:: WORKING DATA ::
# # # #
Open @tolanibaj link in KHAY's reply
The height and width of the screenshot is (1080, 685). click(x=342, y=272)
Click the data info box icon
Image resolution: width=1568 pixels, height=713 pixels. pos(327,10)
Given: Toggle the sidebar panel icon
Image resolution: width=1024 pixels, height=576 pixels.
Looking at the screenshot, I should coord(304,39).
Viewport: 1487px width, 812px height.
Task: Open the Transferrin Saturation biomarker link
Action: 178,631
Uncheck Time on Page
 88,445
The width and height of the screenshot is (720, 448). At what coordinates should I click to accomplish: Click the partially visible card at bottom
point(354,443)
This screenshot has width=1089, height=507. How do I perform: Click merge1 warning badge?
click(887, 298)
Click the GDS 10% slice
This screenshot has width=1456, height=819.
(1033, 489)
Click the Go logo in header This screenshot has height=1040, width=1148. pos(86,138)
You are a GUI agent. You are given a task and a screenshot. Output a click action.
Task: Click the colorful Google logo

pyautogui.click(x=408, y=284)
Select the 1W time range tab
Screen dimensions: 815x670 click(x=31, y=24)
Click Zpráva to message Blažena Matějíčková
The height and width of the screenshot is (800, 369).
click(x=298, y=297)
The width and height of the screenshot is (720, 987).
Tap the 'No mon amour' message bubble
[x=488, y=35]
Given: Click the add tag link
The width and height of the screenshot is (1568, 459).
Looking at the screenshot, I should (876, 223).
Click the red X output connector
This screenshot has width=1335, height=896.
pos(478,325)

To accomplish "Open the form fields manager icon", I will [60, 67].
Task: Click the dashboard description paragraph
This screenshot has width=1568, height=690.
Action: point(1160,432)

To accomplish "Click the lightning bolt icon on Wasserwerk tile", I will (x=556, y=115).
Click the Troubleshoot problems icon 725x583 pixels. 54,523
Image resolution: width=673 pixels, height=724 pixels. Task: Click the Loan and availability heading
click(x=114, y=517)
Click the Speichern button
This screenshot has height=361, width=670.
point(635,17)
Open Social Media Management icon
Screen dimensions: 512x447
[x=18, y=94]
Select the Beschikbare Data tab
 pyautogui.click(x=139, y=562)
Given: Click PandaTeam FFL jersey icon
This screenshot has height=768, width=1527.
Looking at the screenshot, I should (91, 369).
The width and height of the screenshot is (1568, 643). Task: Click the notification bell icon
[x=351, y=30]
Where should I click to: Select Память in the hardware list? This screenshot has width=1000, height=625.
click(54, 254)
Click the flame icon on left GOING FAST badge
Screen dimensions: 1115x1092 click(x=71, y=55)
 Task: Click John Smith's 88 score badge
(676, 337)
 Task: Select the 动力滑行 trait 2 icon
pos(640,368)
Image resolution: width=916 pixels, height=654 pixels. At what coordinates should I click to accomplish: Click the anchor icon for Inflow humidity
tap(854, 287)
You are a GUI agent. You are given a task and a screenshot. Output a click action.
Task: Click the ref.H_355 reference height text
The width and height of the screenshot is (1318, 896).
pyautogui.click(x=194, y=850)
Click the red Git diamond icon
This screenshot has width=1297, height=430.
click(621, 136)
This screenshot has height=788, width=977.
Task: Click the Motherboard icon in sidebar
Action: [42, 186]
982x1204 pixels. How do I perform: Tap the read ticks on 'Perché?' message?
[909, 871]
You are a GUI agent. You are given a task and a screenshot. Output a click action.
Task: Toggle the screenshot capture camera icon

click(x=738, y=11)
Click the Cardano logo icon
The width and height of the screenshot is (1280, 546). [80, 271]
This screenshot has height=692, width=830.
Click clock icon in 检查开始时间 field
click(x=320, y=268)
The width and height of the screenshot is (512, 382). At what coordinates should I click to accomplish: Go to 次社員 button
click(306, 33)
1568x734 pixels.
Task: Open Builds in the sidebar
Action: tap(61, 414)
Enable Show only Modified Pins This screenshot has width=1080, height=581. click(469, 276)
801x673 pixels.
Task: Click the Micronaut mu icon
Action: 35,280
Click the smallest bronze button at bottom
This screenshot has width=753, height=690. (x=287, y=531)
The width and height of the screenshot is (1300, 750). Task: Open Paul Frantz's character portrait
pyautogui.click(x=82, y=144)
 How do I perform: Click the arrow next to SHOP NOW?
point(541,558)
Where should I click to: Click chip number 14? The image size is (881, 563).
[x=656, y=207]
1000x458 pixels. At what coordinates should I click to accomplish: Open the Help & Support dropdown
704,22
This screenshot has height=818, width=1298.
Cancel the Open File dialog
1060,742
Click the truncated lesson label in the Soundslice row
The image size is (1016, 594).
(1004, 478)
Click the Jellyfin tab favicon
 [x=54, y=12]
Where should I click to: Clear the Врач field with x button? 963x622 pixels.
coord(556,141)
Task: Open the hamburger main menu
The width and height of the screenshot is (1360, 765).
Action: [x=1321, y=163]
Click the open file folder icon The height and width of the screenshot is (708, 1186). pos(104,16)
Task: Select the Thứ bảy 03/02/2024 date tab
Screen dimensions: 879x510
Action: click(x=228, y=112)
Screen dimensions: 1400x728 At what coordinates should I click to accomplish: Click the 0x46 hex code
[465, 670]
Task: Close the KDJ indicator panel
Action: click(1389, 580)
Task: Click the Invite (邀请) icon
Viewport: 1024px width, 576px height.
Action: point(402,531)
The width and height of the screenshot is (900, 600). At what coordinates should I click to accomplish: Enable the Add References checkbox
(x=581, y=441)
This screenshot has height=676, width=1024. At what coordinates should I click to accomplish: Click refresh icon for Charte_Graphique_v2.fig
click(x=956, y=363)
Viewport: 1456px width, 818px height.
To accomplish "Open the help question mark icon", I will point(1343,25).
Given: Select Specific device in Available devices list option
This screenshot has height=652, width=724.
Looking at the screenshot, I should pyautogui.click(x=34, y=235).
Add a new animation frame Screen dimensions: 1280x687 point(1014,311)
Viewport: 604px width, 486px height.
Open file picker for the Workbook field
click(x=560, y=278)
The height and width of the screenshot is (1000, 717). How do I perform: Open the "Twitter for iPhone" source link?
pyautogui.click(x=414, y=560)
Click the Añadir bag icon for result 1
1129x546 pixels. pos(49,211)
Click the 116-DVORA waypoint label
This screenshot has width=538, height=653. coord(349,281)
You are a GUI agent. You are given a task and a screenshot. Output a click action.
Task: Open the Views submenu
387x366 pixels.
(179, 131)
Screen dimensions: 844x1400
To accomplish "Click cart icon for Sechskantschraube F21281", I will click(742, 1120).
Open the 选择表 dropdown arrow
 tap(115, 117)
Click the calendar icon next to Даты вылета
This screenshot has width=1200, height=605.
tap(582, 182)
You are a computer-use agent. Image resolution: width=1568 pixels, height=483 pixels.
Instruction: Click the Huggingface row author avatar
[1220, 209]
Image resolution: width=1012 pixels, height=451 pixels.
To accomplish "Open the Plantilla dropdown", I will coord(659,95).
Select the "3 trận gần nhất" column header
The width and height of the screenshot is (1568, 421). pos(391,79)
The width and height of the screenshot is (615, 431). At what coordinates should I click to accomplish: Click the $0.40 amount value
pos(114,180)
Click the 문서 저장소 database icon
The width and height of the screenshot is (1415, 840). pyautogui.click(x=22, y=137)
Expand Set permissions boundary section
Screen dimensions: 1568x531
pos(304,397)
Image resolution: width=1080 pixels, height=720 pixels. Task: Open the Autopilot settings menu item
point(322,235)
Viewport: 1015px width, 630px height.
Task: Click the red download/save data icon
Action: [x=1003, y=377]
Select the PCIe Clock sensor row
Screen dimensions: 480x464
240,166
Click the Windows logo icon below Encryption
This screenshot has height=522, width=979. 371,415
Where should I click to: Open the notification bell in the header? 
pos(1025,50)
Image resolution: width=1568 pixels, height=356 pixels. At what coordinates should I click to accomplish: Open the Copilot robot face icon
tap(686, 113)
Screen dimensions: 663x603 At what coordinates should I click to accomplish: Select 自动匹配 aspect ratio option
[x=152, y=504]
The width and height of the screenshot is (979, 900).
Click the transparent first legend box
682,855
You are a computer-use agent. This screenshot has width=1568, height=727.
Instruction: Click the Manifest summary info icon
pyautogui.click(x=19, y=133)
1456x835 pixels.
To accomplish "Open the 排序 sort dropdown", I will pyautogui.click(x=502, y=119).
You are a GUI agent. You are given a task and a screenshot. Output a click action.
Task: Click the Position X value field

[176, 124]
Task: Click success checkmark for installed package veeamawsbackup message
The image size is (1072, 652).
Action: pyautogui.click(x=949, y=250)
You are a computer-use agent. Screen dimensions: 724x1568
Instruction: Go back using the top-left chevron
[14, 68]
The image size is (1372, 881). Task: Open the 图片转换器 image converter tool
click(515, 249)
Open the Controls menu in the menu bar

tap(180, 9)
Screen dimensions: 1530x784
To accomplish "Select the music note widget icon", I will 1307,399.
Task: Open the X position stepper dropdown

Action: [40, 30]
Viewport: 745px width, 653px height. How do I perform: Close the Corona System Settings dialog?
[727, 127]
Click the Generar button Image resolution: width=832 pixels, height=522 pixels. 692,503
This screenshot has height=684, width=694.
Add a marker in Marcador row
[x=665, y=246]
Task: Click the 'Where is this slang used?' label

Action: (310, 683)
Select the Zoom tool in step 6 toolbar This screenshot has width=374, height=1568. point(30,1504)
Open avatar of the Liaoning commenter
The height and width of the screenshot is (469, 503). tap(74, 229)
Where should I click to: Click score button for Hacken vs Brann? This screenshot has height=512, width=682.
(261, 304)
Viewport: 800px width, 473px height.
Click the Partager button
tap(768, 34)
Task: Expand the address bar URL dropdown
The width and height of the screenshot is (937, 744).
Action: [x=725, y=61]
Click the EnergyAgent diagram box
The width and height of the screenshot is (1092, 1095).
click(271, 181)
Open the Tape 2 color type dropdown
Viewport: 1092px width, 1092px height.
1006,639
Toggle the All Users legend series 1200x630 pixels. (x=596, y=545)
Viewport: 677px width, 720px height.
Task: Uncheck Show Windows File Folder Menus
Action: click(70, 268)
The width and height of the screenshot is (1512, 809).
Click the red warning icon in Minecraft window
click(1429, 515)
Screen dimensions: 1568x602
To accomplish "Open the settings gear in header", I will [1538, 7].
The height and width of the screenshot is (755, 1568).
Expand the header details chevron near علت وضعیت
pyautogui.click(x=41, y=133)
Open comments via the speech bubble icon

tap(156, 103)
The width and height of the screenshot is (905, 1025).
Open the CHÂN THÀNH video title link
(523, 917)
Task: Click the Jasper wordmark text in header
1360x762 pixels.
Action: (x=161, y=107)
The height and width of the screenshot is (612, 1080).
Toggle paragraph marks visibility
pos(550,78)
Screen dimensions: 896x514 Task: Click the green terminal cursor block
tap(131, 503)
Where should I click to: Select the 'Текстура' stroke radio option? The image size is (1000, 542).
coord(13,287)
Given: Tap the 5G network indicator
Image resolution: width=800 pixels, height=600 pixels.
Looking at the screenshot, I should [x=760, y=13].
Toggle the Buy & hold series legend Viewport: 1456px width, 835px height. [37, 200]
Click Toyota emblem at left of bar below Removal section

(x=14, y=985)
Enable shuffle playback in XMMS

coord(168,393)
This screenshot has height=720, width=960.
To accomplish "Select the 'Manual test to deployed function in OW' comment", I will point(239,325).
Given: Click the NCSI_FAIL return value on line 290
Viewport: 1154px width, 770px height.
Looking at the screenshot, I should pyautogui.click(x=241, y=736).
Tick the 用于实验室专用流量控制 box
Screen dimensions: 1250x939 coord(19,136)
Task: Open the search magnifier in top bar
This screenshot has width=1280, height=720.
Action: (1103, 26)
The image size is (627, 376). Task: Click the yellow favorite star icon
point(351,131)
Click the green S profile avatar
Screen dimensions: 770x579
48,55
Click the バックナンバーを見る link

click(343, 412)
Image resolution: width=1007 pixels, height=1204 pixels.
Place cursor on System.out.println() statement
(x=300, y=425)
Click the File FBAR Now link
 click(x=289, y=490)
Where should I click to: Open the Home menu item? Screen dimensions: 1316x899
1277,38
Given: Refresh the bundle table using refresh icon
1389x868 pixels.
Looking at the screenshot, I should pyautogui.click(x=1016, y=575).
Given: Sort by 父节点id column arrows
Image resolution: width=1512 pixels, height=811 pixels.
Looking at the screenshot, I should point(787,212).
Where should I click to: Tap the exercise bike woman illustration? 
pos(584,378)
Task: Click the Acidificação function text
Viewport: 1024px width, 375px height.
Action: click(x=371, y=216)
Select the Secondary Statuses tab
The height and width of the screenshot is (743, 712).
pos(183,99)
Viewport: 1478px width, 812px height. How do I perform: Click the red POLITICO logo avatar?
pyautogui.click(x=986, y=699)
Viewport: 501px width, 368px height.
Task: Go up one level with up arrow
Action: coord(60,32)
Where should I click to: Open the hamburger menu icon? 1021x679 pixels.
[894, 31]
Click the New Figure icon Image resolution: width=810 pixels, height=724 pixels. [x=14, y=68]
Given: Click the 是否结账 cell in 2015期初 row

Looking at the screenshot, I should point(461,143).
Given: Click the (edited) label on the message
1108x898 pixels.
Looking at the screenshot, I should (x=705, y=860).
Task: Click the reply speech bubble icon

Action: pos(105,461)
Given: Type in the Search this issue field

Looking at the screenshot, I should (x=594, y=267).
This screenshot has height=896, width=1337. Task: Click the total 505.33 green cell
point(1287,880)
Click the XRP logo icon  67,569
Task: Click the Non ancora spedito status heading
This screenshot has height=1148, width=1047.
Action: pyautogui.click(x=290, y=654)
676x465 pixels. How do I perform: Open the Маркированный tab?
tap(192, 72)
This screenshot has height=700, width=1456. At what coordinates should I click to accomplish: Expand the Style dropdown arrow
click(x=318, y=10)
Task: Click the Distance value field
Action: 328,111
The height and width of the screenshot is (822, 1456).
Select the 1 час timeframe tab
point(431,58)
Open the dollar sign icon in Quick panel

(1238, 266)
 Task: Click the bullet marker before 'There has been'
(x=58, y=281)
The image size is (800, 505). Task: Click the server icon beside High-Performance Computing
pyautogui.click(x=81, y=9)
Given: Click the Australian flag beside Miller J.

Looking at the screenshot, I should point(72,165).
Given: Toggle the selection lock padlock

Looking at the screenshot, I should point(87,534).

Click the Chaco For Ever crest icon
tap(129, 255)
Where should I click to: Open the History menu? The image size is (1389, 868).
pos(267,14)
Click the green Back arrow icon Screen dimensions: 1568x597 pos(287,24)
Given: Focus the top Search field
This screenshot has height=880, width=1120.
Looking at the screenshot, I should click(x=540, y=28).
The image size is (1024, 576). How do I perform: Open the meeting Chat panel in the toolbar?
# # # #
:: INSTRUCTIONS FOR THE TASK ::
Establish how many lines of the material above hold the word "toolbar". Nothing but the count should be returned.

:: OUTPUT FOR THIS EXERCISE ::
2